Les personnes qui se rendent au Leroy's Business Club n'arrivent "pas par hasard". Il s'agit de "membres" qu'il connaît et qu'il valide. "Les clients qui viennent ici ce sont des gens que je connais, de réseau en réseau, c'est comme un parrainage", a-t-il précisé.

"En période de Covid-19, il n'y a jamais eu plus de six personnes autour d'une table", dans l'une des trois pièces de l'appartement, a assuré Christophe Leroy.

Le cuisinier n'a pas souhaité donner de noms, "sinon ce ne serait pas un club privé" a-t-il insisté, mais les a cependant confiés aux enquêteurs.
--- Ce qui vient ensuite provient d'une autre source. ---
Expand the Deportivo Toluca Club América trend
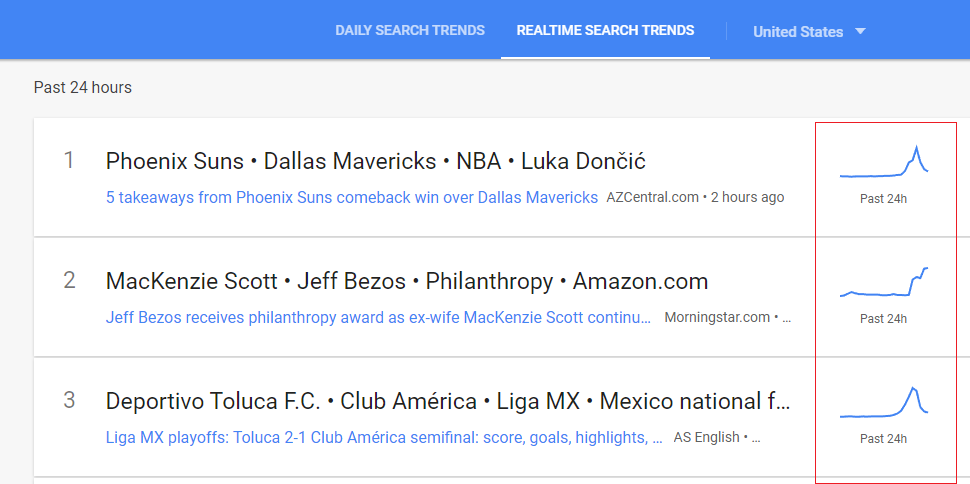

Parmi sa clientèle se trouvent des chefs d'entreprise, des leaders d'opinion, des artistes ou encore des médias.

Entre octobre 2020 et aujourd'hui, "une vingtaine d'événements autour de personnalités et d'écrivains" ont été organisés. "Tous les jours il y a avait du monde, deux personnes, quatre personnes, six personnes mais ce ne sont pas des événements", a-t-il ajouté.

"Une maladresse"

Avec Pierre-Jean Chalençon, qu'il a rencontré il y a 18 mois "dans un club parisien", ils se sont appelés, le 31 mars, lors de la dernière allocution télévisuelle d'Emmanuel Macron.

"J'ai fait une erreur. Avec Pierre-Jean Chalençon, on se parle à 17 heures, le 31 mars. On hésite à annuler, on aurait dû, c'est une maladresse. Bien sûr qu'il ne fallait pas faire ce petit événement, qui était une conférence, et comme je ne sais pas faire autrement je fais goûter des petites choses", a affirmé Christophe Leroy, à propos de la soirée du 1er avril organisée au Palais Vivienne. "Est-ce-que ça mérite ce tollé médiatique?", s'est-il questionné.

Le cuisinier a assuré que "tant qu'on ne (lui) coupera pas les mains, on ne (l')empêchera pas de travailler". "C'est ma vie et j'ai de la chance. Je suis tellement passionné tous les matins, ce n'est pas une épreuve, ça passera comme toutes les autres", a-t-il indiqué.